Tardigrades, also known as water bears, are microscopic organisms capable of surviving conditions such as extreme temperatures and deprivation from oxygen and water. Numerous studies have found that tardigrade intrinsically disordered proteins (TDPs), proteins without a fixed tertiary structure, are linked to tolerance to desiccation (removal of water). Some intrinsically disordered proteins undergo phase separation towards the formation of membraneless organelles within cells. In particular, tardigrade cytoplasmic abundant heat-soluble (CAHS) proteins were discovered to form non-crystalline amorphous solids via vitrification upon drying conditions. As the mechanisms by which TDPs operate during stress tolerance are not very well understood, the research done in this thesis sought to develop a method of screening TDPs for liquid phase separating interactions, which can then be utilized for the further understanding of the mechanisms the proteins are involved in.
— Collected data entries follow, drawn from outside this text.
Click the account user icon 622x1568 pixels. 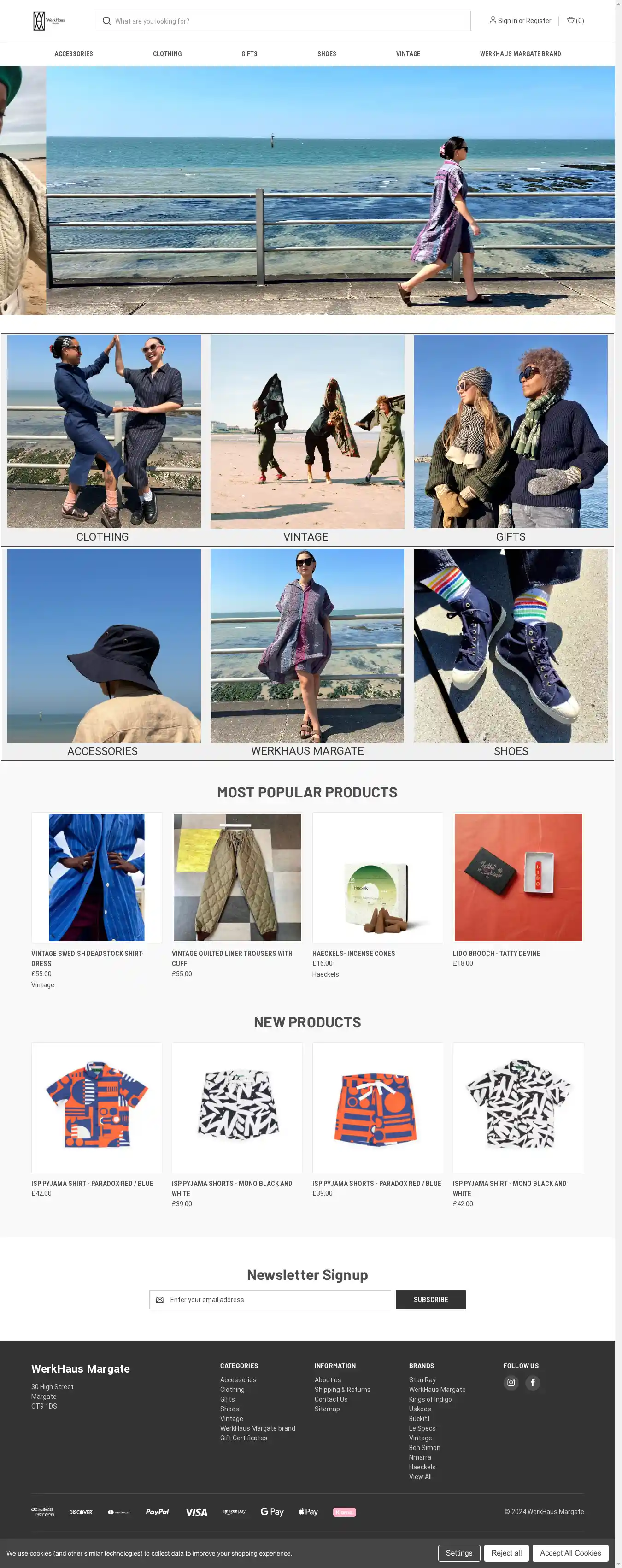point(493,20)
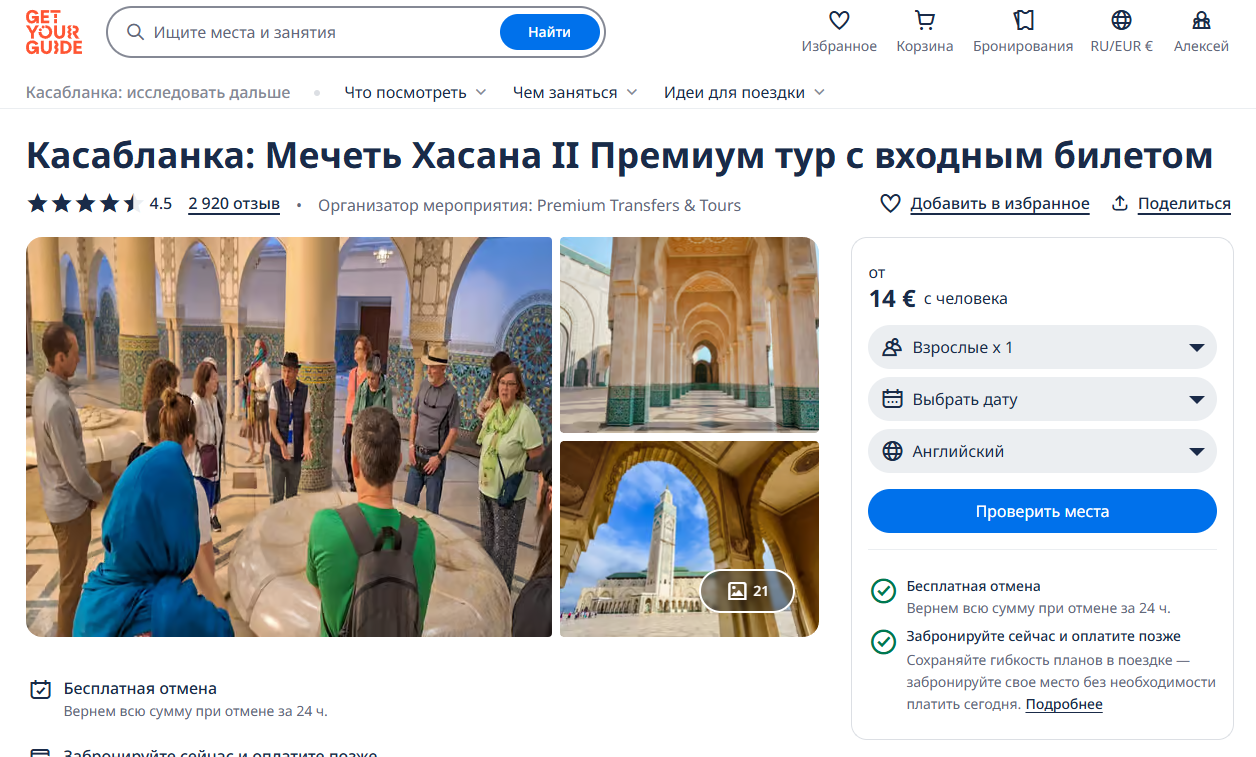Toggle Добавить в избранное heart
The width and height of the screenshot is (1256, 757).
[890, 204]
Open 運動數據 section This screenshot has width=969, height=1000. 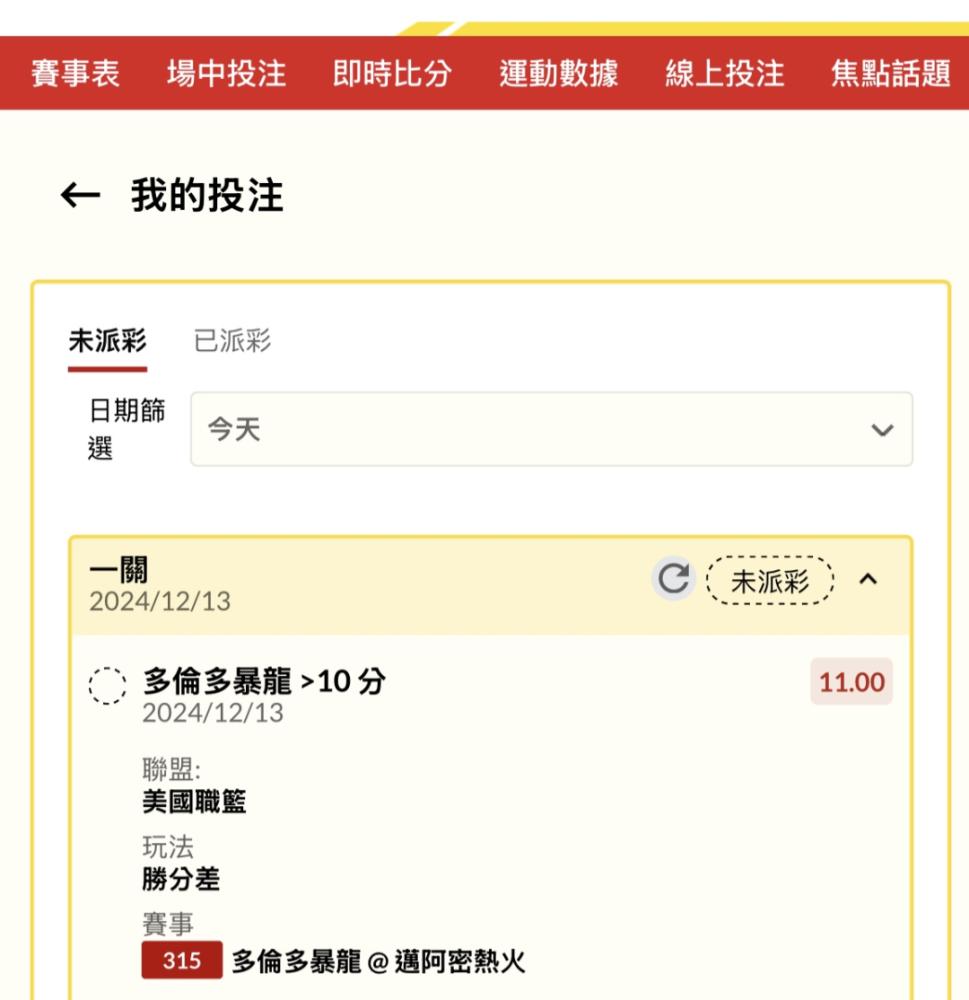559,73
Greater understanding of desiccation tolerance mechanisms are of particular importance to xero-protection and astrobiology as harnessing desiccation tolerance can reduce global reliance on cold storage, provide mechanisms to confer resistance to toxic chemicals in microbial strains engineered to produce them, and provide technologies to improve biological resistance to extraterrestrial conditions. In order to develop a method to study the liquid phase separation interactions of TDPs, Yeast-2-Hybrid (Y2H) experiments were conducted on a library of five tardigrade cytoplasmic abundant heat soluble proteins (CAHS) to screen for protein interactions. These experiments were followed by integration of the CAHS protein library into a newly developed Yeast- Liquid-Hybrid (YLH) method that screened for liquid phase separation interactions. The Y2H experiments conducted in this paper found four positive protein-protein interactions among the CASH library and additionally contributed to the discovery of a CAHS protein capable of recruiting the RNA polymerase. The YLH experiments conducted on the same library of CAHS proteins found an additional eight potential phase separating interactions. While these results are promising, further experiments are necessary to confirm that the protein interactions observed in the YLH assays are the results of phase separation.